“If you want to do a background check on your future father-in-law, go to korupedia.org,” wrote one Twitter user of a newly launched online encyclopedia dedicated to cataloguing corruption convicts and ex-cons.
To date, the site — a joint effort spearheaded by Transparency International Indonesia along with a number of news editors and social media activists — lists 101 people who have been convicted in a range of cases dating back to 2000.
“Through korupedia.org, we want to document all those who have been convicted in court for corruption,” said TII secretary general Teten Masduki at the website’s launch on Tuesday night.
Teten said the aim of the site was to give corruption convicts a “social sanction,” and end the culture of giving them a hero’s welcome once they finished serving their often short prison terms.
“Nowadays we easily forgive and forget those who corrupt.
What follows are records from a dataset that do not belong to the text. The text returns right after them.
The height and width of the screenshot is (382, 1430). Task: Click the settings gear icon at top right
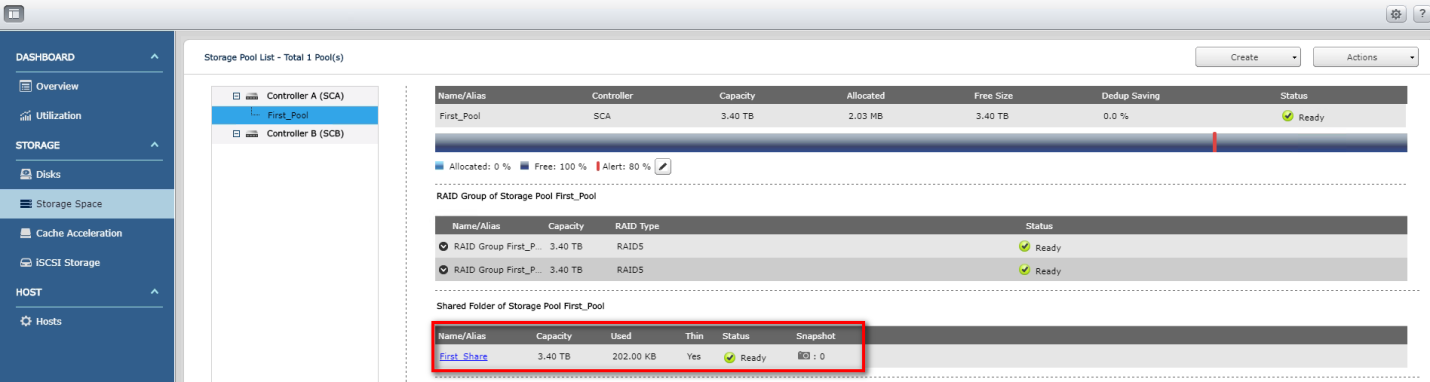[1395, 14]
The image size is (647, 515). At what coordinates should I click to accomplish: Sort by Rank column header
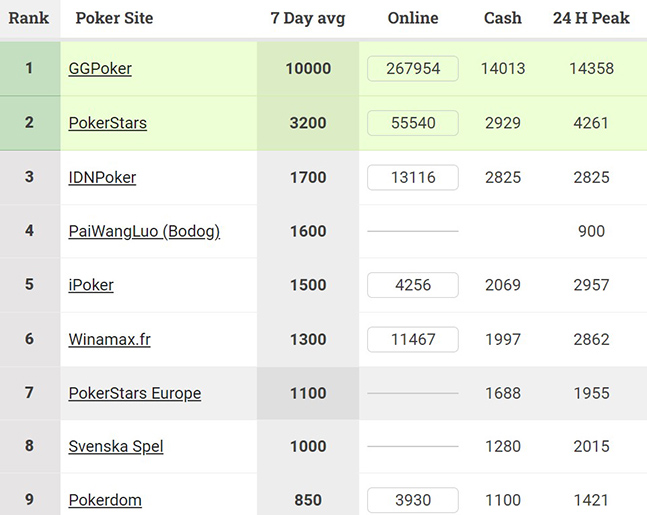(29, 18)
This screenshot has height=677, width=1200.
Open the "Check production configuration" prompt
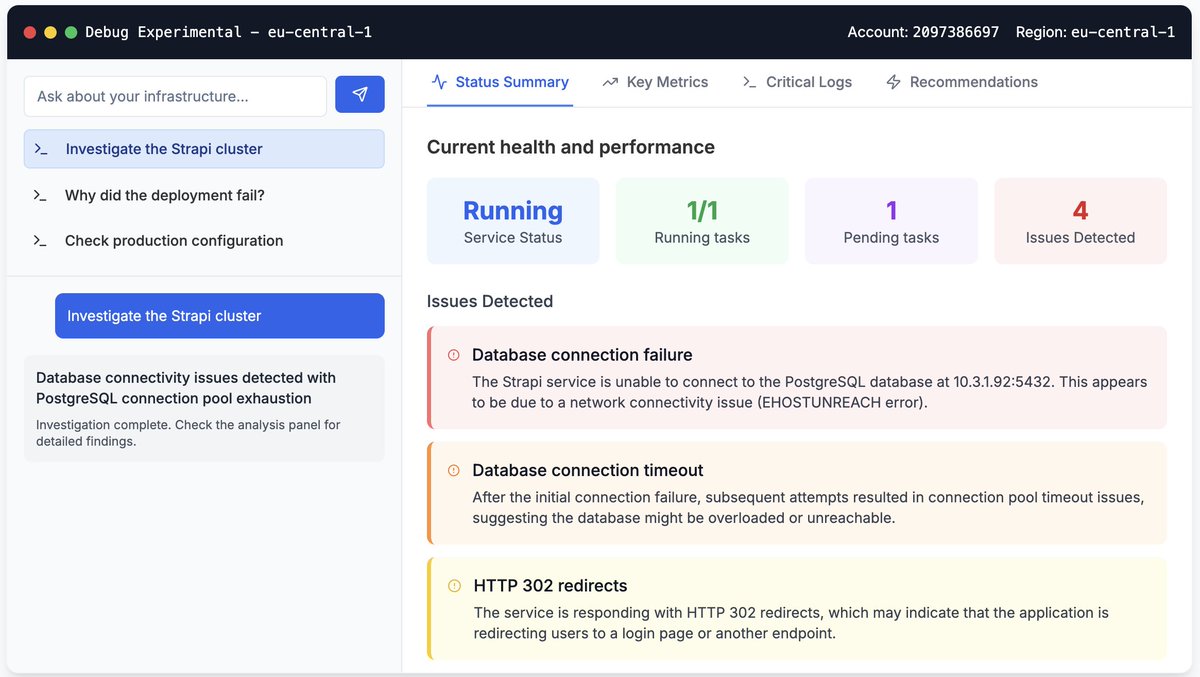click(173, 240)
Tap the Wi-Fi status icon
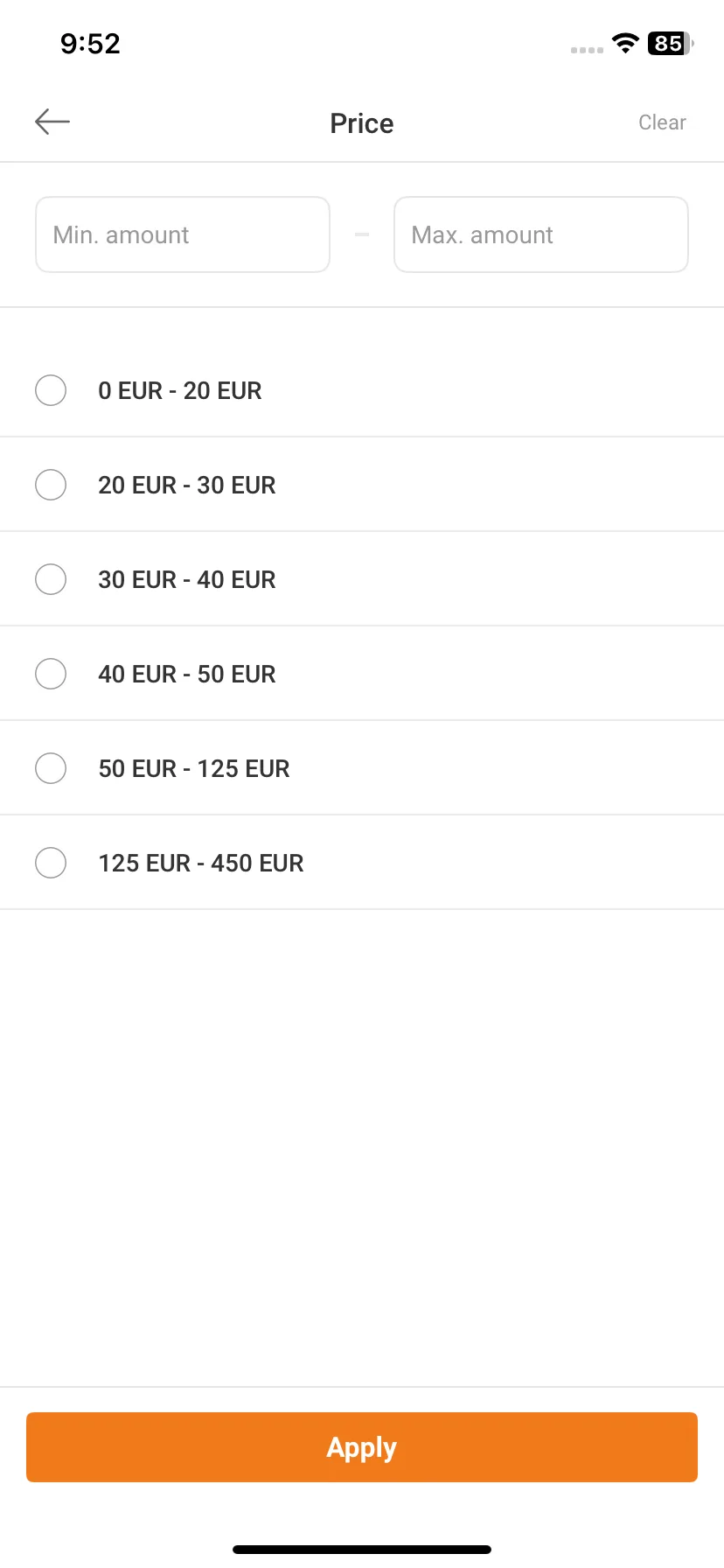The image size is (724, 1568). pos(625,43)
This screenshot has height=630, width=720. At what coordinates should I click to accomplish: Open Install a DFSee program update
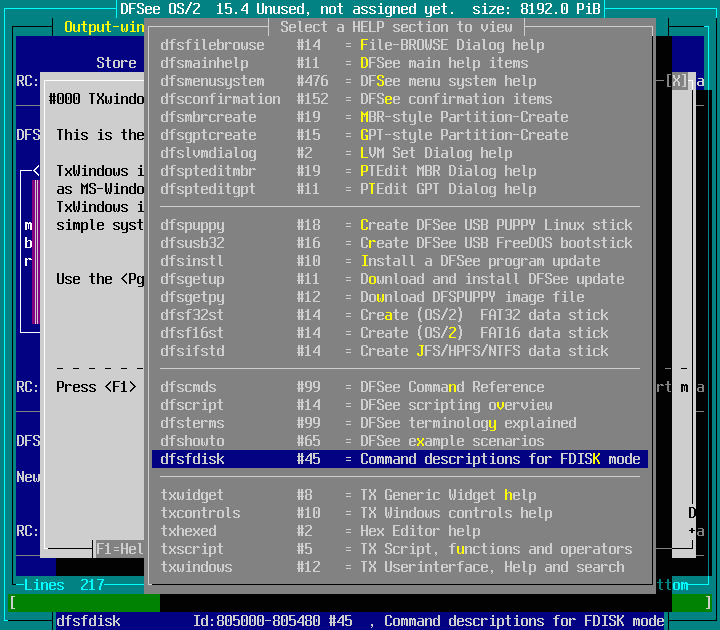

That is why we want to make a list of names of those convicted of corruption, so that their bad deeds will be remembered on korupedia.org,” he said.
“Besides building a list of corruption convicts, we also want to build a list of unresolved cases,” he added.
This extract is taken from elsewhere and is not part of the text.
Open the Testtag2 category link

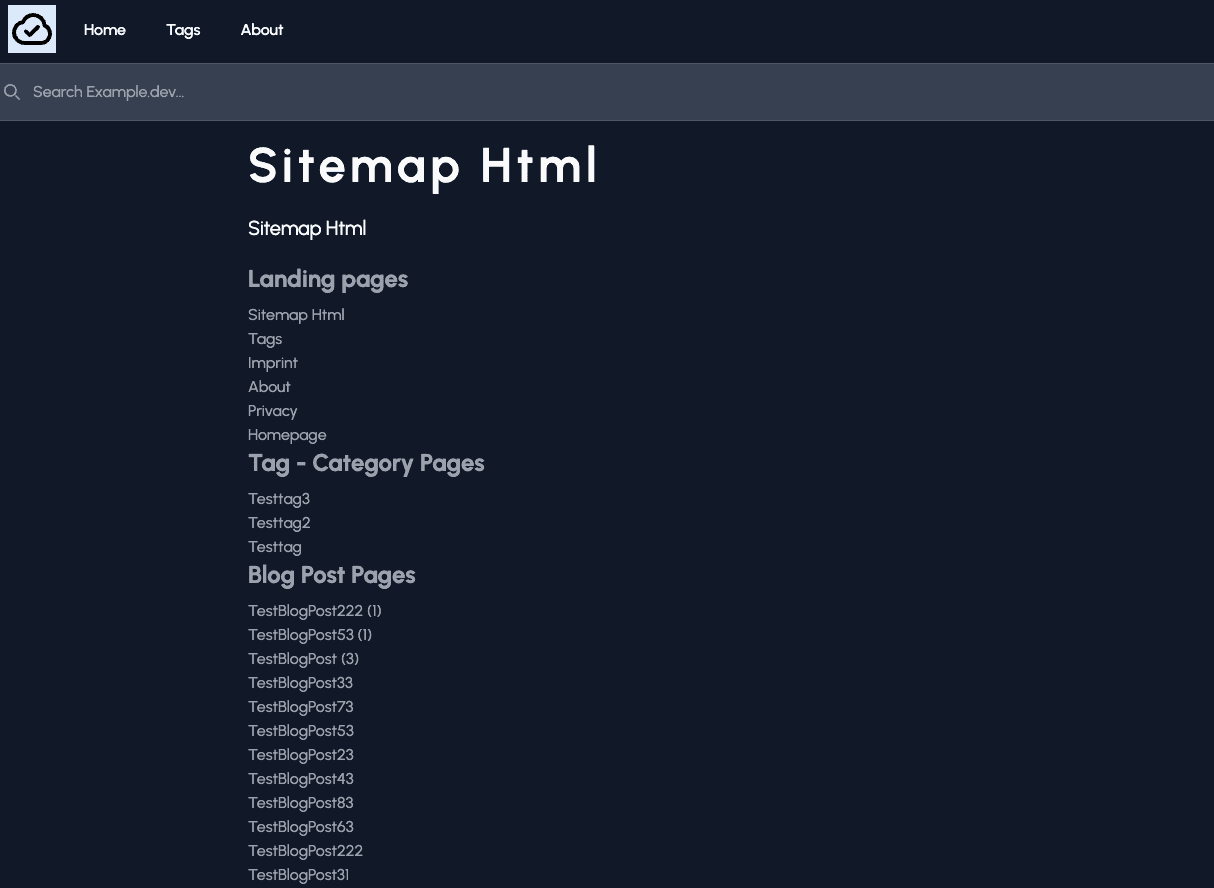279,523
The site’s co-founder, Heru Hendratmoko, a news editor at KBR68H radio in Jakarta, said the site was also meant to be interactive. “We want users from all parts of society to be able to contribute to the portal,” he said.
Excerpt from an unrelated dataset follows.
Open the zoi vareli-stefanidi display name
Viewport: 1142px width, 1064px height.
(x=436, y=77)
The online encyclopedia provides viewers with a brief background on the individual as well as the graft case or cases in which the person was involved.
Viewers can also download copies of court verdicts as well as dossiers of the criminal investigations prepared by police and prosecutors.
“We have a corruption map, a list of corruption convicts and a list of unresolved cases, and we have columns,” said korupedia.org editor Ratna Dasahasta.
“Anyone interested in having their writing published can send it to us via e-mail. People can also report unresolved cases. We have a verification team to examine [reports from users].”
Another korupedia.org editor, Suwandi Ahmad, said the site had already been a victim of a cyberattack, highlighting the site’s effectiveness in putting to shame corruption convicts.
“We have had to change servers several times. We actually know who is behind this, but we haven’t filed any [police] complaints,” he said.
Busyro Muqoddas, deputy chairman of the Corruption Eradication Commission (KPK), praised the website and promised to keep it supplied with data.